Dona Evarista: Mas o doutor mesmo disse que essa comida pode matar! Meu Deus! Que triste. Eu que
fui educada para cuidar das pessoas, faço tudo com muito amor! Fico feliz em ver tudo organizado, em
ver a satisfação da pessoa ao se alimentar, saborear a comida como se nunca tivesse comido algo
daquele sabor antes! Eu fico tão feliz! É como se eu tivesse fazendo parte da história de alguém. E
agora cá estou! Considerada louca! Se eu segui o doutor até aqui é porque percebo que você precisa de
mim e eu faço o meu melhor para deixar tudo organizado para você trabalhar. Sabe aquele ditado: “por
trás de um grande homem, sempre existe uma grande mulher.” Sinto-me bem e valorizada com tudo
que faço aqui. Mas tudo bem. Alimentar-me-ei dessa pizza, e depois estarei disposta a responder as
perguntas do doutor.
(Simão olha demoradamente para a esposa, coça o queixo e fala).

Simão: A senhora minha esposa pode se alimentar e depois sair da cela.

Dona Evarista: Mas já? Eu nem respondi ao questionário!

Simão: Sim, está liberada. Pode sair. Já respondeste e muito bem o questionário! (Dona Evarista pega a
caixa e se levanta, passa por Simão e sai de cena. Simão coça o queixo, anda de um lado a outro. Para.
Coça o queixo novamente e se encaminha para a cela. Se tranca. Joga a chave pela janela. Dona
Evarista retorna).

Dona Evarista: Simão, trouxe uma refeição saudável para você. Simão? (olha ao redor).

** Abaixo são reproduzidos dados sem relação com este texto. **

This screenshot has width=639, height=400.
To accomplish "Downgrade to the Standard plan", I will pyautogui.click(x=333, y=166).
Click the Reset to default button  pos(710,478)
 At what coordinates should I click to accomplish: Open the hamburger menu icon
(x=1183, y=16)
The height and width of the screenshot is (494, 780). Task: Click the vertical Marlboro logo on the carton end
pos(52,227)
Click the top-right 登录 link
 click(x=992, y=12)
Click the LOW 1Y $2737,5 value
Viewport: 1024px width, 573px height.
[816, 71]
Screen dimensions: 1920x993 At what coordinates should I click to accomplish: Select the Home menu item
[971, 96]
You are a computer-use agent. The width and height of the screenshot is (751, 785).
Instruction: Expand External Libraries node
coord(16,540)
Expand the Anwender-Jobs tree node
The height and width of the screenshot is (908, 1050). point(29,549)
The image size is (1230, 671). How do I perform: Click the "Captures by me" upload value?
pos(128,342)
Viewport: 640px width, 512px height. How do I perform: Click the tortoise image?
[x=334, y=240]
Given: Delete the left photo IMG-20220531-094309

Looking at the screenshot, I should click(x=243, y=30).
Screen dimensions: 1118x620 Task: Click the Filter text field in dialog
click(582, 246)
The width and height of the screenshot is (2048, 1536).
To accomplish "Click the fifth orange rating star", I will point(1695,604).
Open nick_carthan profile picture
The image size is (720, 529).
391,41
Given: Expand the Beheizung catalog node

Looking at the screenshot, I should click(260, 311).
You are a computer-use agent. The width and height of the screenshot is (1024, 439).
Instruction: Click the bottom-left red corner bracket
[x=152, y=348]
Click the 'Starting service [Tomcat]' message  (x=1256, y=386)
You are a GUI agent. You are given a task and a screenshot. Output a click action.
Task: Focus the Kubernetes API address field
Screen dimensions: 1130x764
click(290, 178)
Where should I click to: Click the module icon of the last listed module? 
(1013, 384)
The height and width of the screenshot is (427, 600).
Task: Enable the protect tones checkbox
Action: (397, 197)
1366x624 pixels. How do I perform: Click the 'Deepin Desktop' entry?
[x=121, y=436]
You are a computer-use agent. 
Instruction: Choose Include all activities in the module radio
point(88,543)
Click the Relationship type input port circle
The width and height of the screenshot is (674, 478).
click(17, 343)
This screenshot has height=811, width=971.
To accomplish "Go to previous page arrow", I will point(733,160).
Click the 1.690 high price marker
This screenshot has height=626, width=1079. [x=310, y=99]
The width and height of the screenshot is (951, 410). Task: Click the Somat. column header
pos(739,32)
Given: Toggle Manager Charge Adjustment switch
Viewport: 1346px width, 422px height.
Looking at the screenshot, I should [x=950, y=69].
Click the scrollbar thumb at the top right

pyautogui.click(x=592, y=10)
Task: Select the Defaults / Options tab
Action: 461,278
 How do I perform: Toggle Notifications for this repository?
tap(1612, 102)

Simão: Estou aqui na cela.

Dona Evarista: O que está fazendo aí?

Simão: Irei me estudar! Até agora tenho focado nas pessoas erradas. Esqueci que eu sou o exemplo.
Irei me estudar e revolucionar o tratamento sobre loucura. Apenas peço Dona Evarista, minha esposa,
dedicada, que continue cuidando de mim. Não como esposo, mas como paciente. A Ciência precisa de
mim!

Dona Evarista: (chorando) Simão, meu amor! Por favor...

Simão: A questão é científica, trata-se de uma doutrina nova, cujo primeiro exemplo sou eu. Reúno em
mim mesmo a teoria e a prática. (A cortina se fecha, com a voz do narrador dizendo que Simão morrera
ali dezessete meses depois, deixando valiosos estudos sobre a loucura).